What is a candidate key in oracle?
What is difference between candidate key, primary key and unique key?

----------


## krishnaindia2007

A candidate key uniquely identifies rows in the table.
Any of identified candidate keys can be used as primary key.
Candidate keys that are not part of primary key are called alternate keys.

Primary key will not allow duplicate values and null values.

Foreign key is used to enforce referencial integrity.

----------


## babi_geek

You are saying "any of identified candidate keys can be used as primary key."

Does it mean a candidate key must always satisfy the following two conditions

1. Duplicate values are not allowed
2. Null values are not allowed.


But a table can have only one primary key. If each candidate key is a primary key then it is allowing more than one primary key on a table.

Still I did get clear idea about  candidate key.

Please clarify it.

----------


## krishnaindia2007

In other words Candidate keys are all columns in a table that are not dependent on other columns in the table.

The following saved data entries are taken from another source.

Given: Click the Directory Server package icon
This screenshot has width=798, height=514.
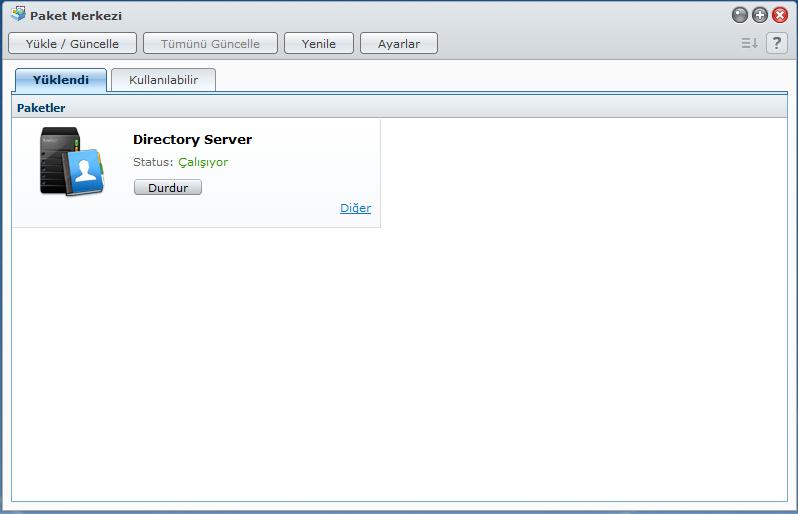Looking at the screenshot, I should [71, 161].
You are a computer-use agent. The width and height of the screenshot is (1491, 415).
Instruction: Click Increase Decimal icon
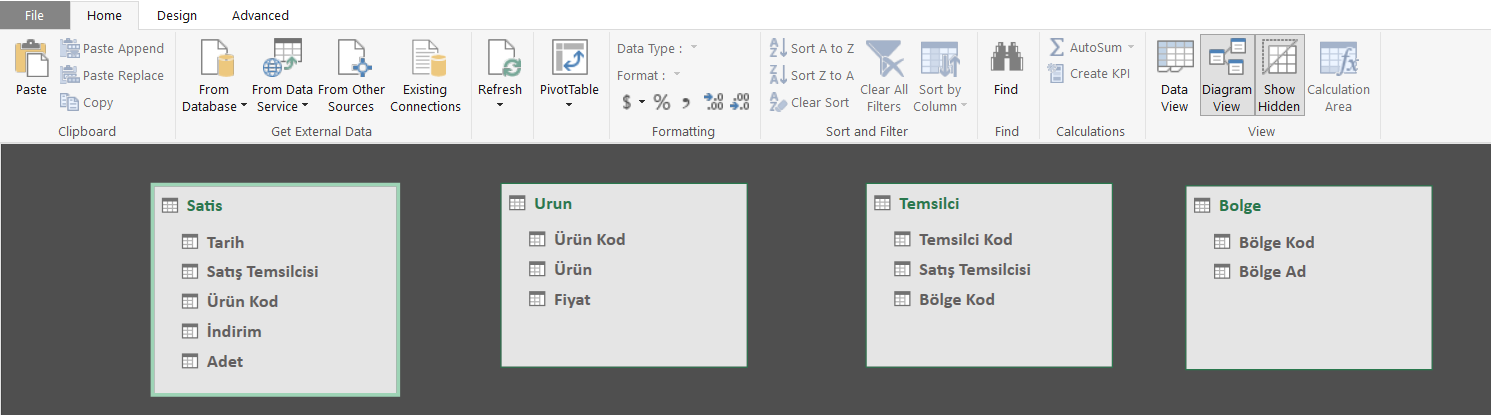(713, 102)
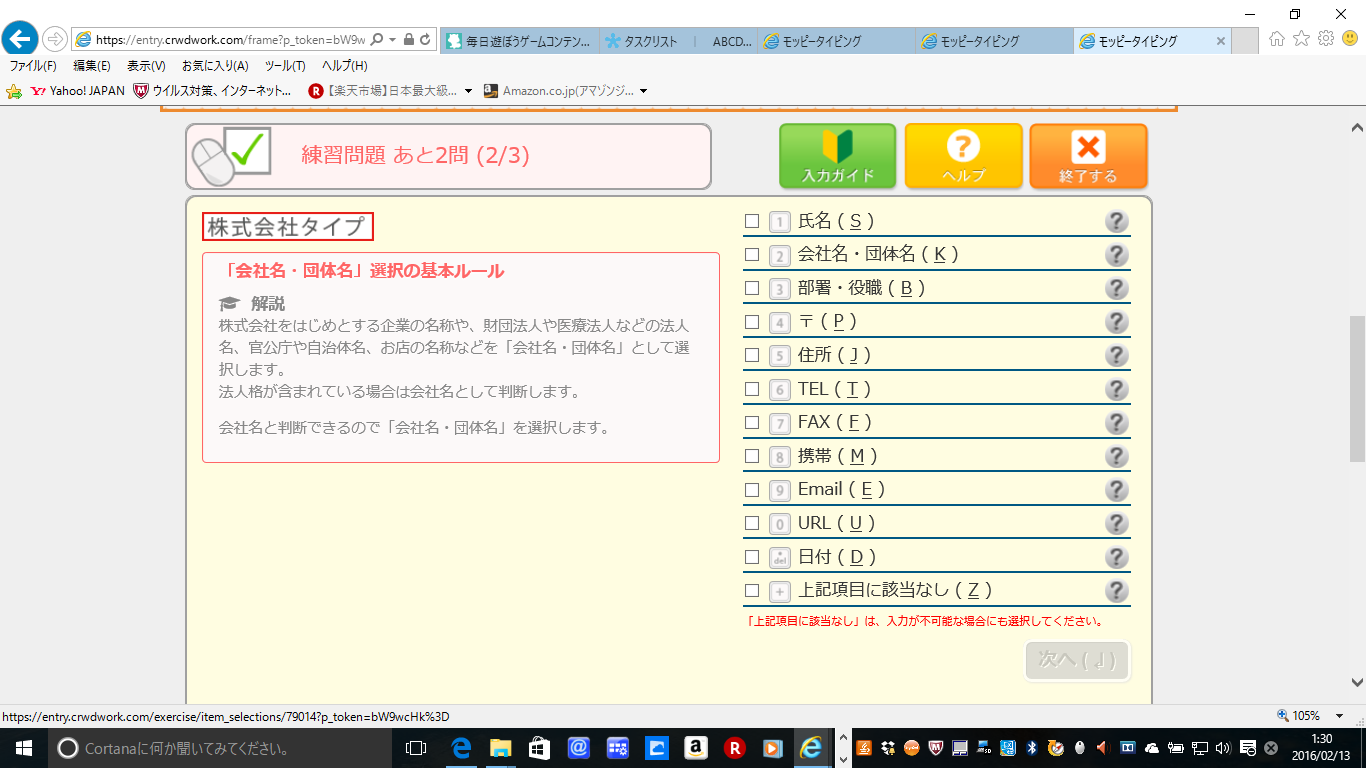The height and width of the screenshot is (768, 1366).
Task: Click the 次へ button
Action: point(1076,660)
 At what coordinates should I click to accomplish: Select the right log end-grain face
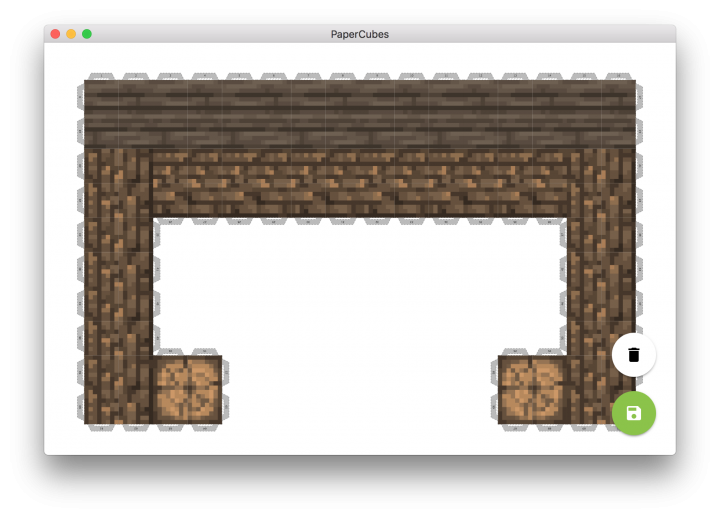coord(532,389)
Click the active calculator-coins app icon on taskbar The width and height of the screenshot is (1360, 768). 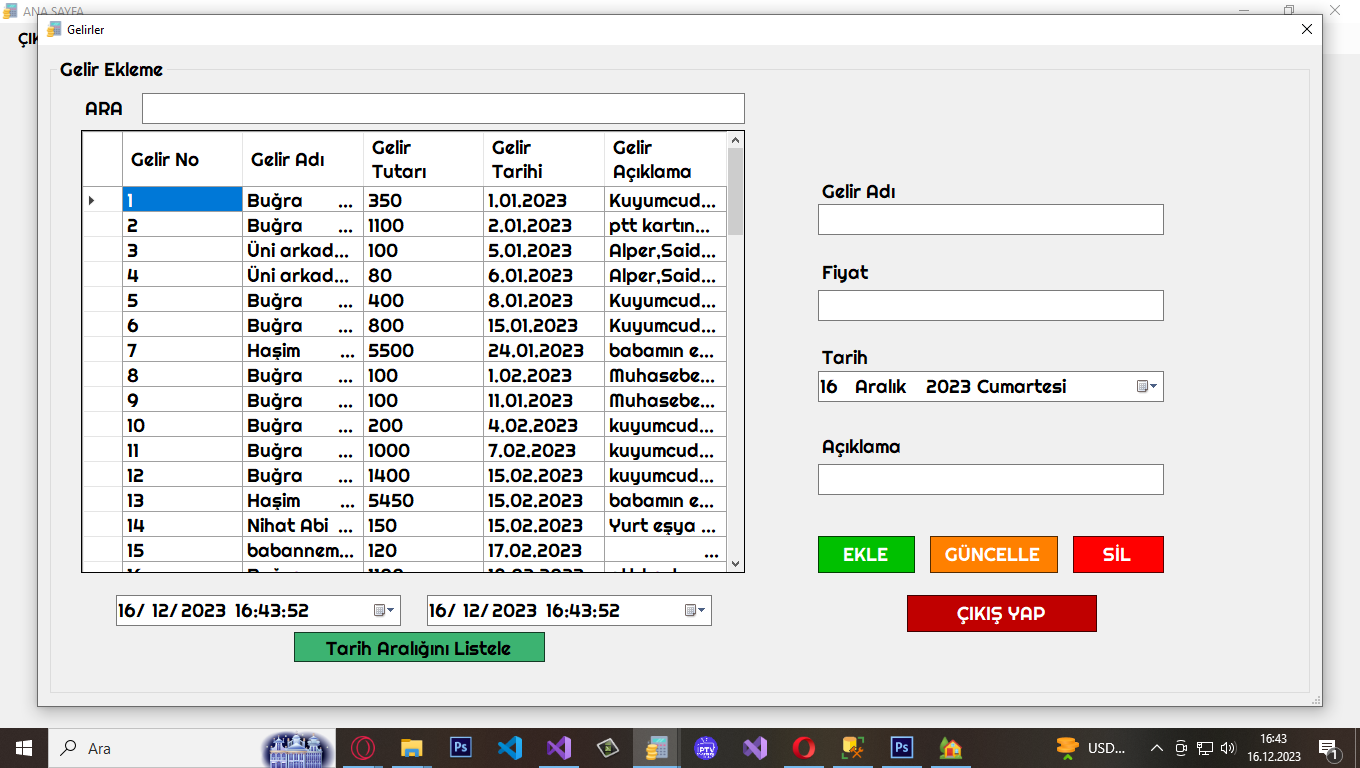(657, 748)
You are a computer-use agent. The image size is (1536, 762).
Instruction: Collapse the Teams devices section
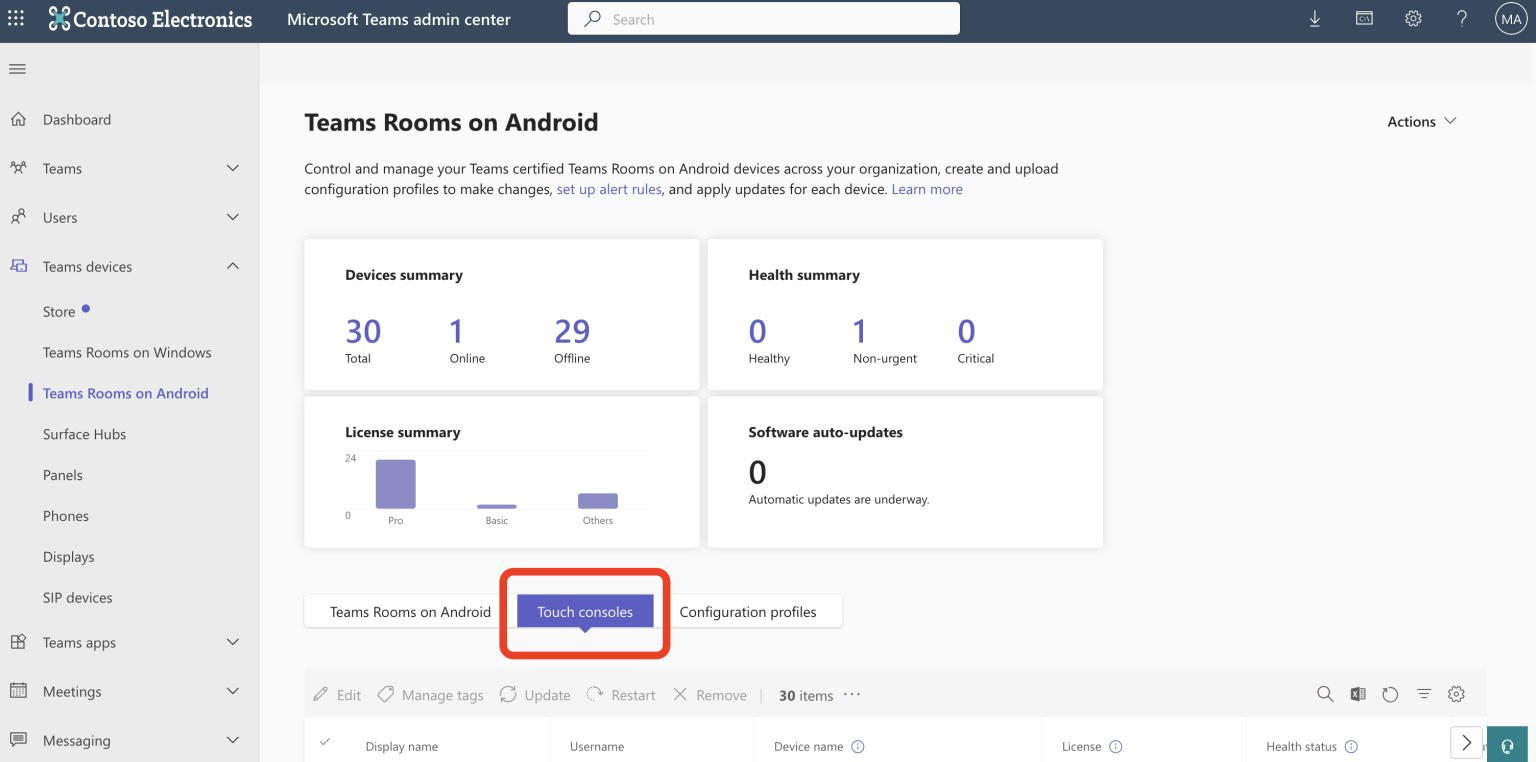(233, 266)
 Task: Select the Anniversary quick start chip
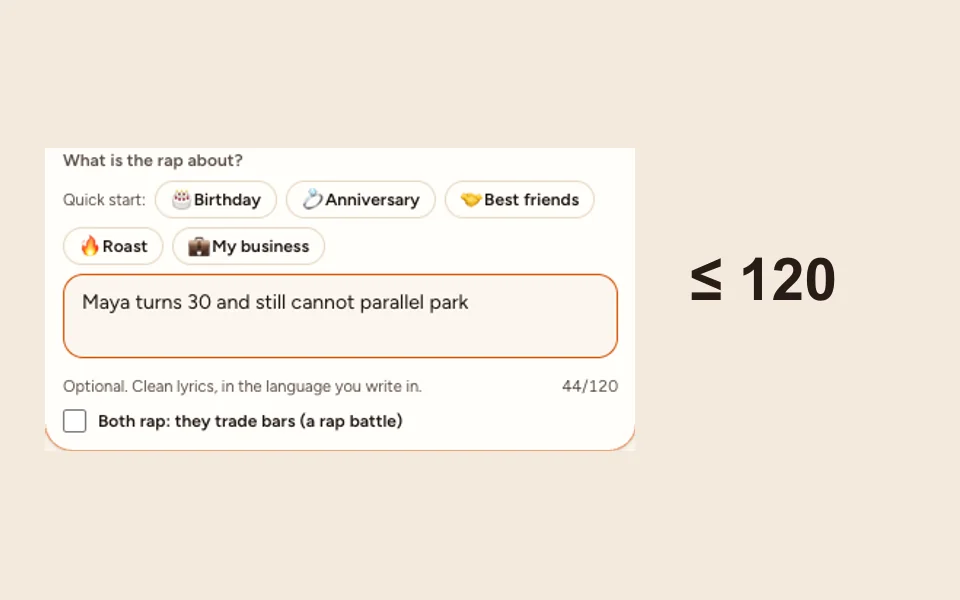click(x=361, y=200)
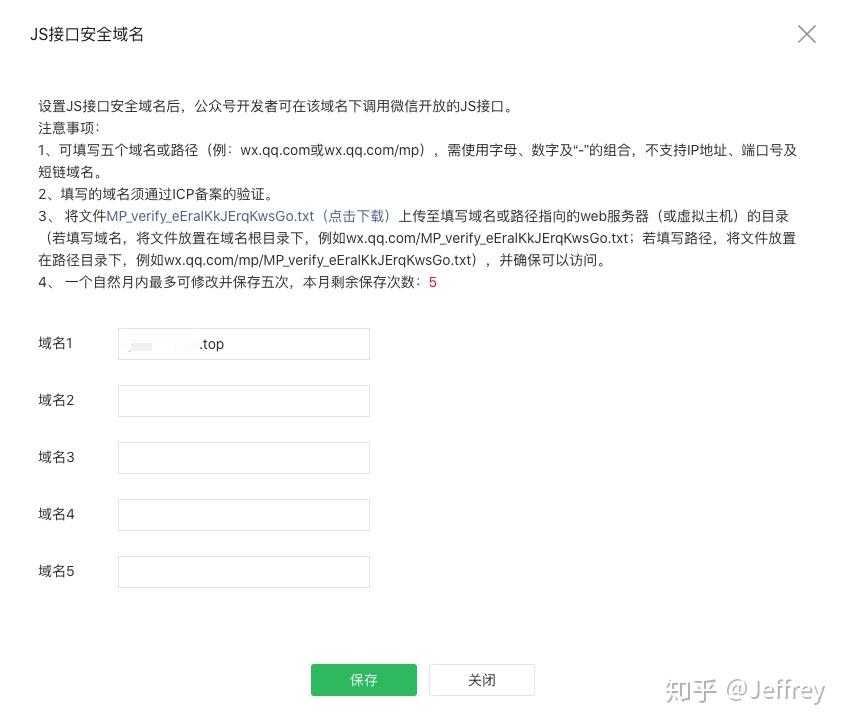Select the 域名3 label text
The height and width of the screenshot is (728, 847).
point(56,457)
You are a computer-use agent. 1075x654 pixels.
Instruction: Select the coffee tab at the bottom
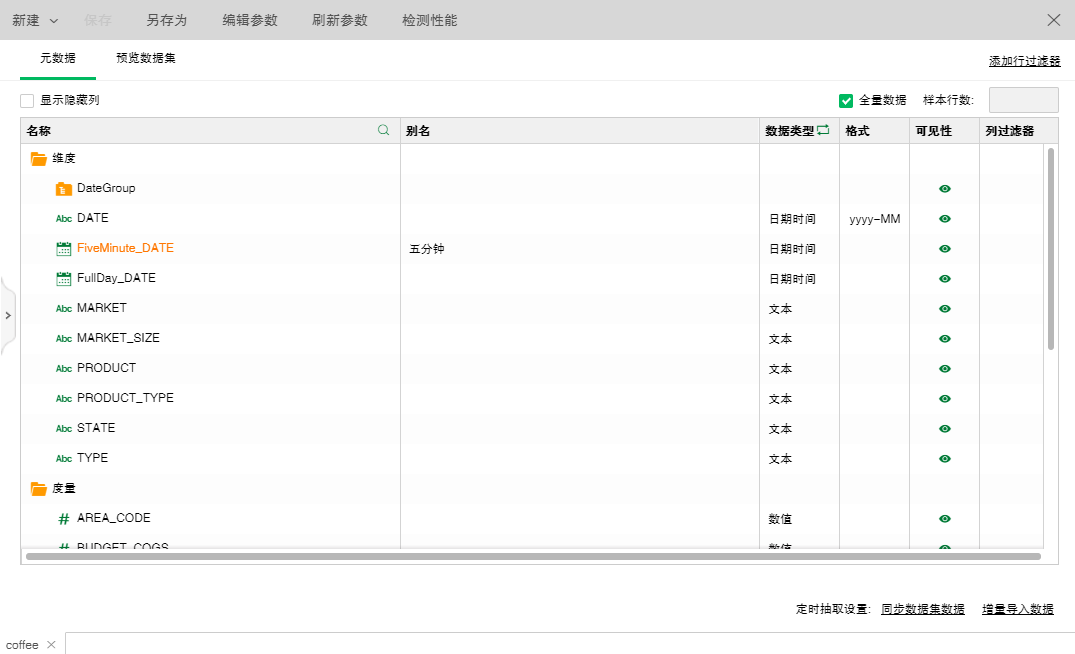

All candidate keys are not primary keys. we choose one of the candidate keys as primary key. A table may contain more than one candidate key but only one primary key column per table is allowed.

I hope now it is clear.

----------


## jmorecroft

I understand what a candidate key is.  Can somebody tell me what the syntax is to create one?

----------


## sunshine60india

Set of fields in database taken collectively to identify any row uniquely is called Candidate key...
So Database has more than 1 Candidate key...

Primary key is the Candidate key choosen by the Database Designer...
 Unique Key is the constraint that is used to insert unique value in the field of the database...


Thanks ,, Vipul Patel

----------